Objective: Estrogens are known to be protective in age-associated cognitive changes in humans and in neurodegeneration in animal models. The aim of this study was to evaluate the potential effects of estrogen therapy (ET) on human gray matter volume in vivo.
Design: Forty healthy postmenopausal women underwent three-dimensional high-resolution magnetic resonance imaging: 17 were never treated, 16 were currently receiving ET, and 7 had had ET in the past. Voxel-based morphometry (VBM) with SPM2 was used, according to an optimized protocol, to compare women under past and current ET to those never treated. Significance threshold was set at P = 0.01, corrected by false discovery rate.
Results: Voxel-based morphometry indicated that estrogen use was associated with greater gray matter volumes in the whole group of treated women, which included the cerebellum (cluster size, Z coordinates: 5,527; 5.15; -14 -54 -10), the amygdaloid-hippocampal complex (left: 19; 3.55; -22 -4 -18; right: 45; 3.61; 16 -6 -16), and extended to the frontal, temporal, parietal, and occipital neocortex.

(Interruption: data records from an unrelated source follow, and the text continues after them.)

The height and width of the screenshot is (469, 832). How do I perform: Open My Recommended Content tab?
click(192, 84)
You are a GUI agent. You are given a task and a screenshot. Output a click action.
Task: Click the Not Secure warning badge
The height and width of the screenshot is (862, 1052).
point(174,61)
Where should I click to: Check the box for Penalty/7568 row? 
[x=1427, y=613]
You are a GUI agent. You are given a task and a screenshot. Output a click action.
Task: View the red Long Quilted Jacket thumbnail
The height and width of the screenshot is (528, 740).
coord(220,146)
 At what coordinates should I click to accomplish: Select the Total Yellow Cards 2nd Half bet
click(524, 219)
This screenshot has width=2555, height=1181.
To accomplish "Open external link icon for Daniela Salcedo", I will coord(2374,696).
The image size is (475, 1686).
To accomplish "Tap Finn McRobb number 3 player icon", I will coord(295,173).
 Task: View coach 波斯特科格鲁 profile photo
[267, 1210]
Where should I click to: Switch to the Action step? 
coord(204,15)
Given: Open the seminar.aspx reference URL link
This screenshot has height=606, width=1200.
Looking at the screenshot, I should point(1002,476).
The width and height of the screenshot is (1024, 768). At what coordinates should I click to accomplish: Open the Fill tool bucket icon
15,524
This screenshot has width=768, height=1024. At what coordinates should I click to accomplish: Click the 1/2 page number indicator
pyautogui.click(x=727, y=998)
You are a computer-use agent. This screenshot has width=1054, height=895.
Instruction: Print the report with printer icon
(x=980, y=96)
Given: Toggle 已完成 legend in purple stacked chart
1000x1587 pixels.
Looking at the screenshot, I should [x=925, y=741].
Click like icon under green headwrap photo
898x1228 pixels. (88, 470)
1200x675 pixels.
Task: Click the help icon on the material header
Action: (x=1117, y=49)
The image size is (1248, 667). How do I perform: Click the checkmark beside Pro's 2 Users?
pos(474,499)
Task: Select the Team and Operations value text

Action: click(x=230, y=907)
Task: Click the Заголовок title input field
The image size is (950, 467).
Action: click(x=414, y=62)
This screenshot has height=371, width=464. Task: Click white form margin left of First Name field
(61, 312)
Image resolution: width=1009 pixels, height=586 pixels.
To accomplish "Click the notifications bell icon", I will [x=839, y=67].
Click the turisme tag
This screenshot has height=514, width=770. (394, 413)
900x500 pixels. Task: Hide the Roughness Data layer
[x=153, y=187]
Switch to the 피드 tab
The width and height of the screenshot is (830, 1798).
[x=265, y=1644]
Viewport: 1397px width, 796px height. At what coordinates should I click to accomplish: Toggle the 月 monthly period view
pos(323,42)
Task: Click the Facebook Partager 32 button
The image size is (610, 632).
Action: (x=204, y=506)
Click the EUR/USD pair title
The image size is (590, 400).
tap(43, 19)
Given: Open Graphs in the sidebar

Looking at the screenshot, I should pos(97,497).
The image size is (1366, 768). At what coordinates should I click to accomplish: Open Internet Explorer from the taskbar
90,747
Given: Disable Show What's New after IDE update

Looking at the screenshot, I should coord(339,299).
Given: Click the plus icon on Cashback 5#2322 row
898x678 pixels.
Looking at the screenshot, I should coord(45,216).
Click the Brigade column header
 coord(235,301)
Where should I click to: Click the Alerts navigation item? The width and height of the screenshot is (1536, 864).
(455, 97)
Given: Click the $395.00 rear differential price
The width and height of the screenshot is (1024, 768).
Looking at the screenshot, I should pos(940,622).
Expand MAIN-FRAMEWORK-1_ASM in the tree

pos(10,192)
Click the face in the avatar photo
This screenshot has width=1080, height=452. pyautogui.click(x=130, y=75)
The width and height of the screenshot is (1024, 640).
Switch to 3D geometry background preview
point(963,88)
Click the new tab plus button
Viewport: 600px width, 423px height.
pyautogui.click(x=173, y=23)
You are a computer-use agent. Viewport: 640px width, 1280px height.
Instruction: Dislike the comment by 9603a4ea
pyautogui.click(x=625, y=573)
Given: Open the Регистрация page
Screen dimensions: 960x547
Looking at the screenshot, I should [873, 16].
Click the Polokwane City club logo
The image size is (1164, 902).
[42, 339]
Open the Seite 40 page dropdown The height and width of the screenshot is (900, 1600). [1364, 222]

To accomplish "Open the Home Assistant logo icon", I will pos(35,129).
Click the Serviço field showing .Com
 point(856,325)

The comparison current ET versus past ET use showed that women who underwent treatment in the past had greater volumes of gray matter compared to women under current treatment.
Conclusions: ET might slow down age-related gray matter loss in postmenopausal women. The structures that exhibited greater volume in association with ET included the cerebellar and cerebral cortices and, typically involved in Alzheimer's disease, the medial temporal structures and the temporoparietal junction.